Question

Should I use HMMs from Pfam or build them from scratch?

1

Entering edit mode

4.1 years ago

garfield320 ▴ 20

Sorry if this is a really simple question, I'm just starting to self-teach myself about how to build a profile HMM and am feeling pretty swamped with all these concepts/jargons.

I'm trying to decide whether I should use raw HMMs available from Pfam, TIGRFAMs, etc. or build one myself.

Say I'm really interested in looking at soil microbiome. I searched for PF00246 in the Pfam 33.1 database, and looked at the phylogenetic tree on the "Trees" tab. The tree included a wide range of organisms - humans, mouse, cows, fruit flies, etc. But I only want to include soil yeast in my tree, so that I wouldn't need to look at really distantly related organisms. I think I have two options - 1) download the raw HMM from the Pfam database and make a "full alignment" by searching the soil microbiome database - in this case I would eventually find alignments that are from the soil microbiome, so other organisms included in the raw HMM wouldn't matter. 2) Or I can build a new raw HMM that only includes organisms in the soil microbiome from a new seed sequence, then use that HMM to search against the soil microbiome database.
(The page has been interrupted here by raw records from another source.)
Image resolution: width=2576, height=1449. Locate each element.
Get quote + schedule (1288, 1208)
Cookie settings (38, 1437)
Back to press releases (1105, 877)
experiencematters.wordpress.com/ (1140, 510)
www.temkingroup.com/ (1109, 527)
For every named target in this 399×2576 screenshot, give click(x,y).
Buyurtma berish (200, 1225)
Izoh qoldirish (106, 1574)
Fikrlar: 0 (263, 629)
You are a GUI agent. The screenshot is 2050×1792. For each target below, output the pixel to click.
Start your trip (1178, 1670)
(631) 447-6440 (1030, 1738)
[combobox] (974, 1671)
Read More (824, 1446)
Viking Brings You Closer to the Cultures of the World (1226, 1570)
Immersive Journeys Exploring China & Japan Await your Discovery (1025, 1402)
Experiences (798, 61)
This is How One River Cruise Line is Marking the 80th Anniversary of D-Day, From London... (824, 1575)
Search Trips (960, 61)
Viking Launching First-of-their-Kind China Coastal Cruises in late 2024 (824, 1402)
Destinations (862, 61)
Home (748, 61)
Which option would be better?

An additional question - if the second option is better, I'm not sure if I understand how people determine which sequences are reliable enough to include as seed alignments. For instance, how were the seed alignments in these Pfam entries created? Do they try to include as many different organisms as possible? Or is there some sort of algorithm to "score" how reliable each alignment is?

pfam hmm • 1.5k views

ADD COMMENT • link updated 18 months ago by Ram 44k • written 4.1 years ago by garfield320 ▴ 20

score 1 · Answer 1 · 2020-10-13

1

Entering edit mode

4.1 years ago

Mensur Dlakic ★ 28k

HMMs in Pfam are built and updated by professional curators, who do this for a living. Whether you should rebuild them depends on your goals and your comfort in building curated alignments. Based on the information you provided about yourself, it seems that you should be using HMMs that are already available. Once you download the HMM, you can build the alignment only for a select group of sequences that interest you. For that task you will need a program called hmmalign which is a part of the HMMer package. From that alignment you make a tree that will have only your species of interest.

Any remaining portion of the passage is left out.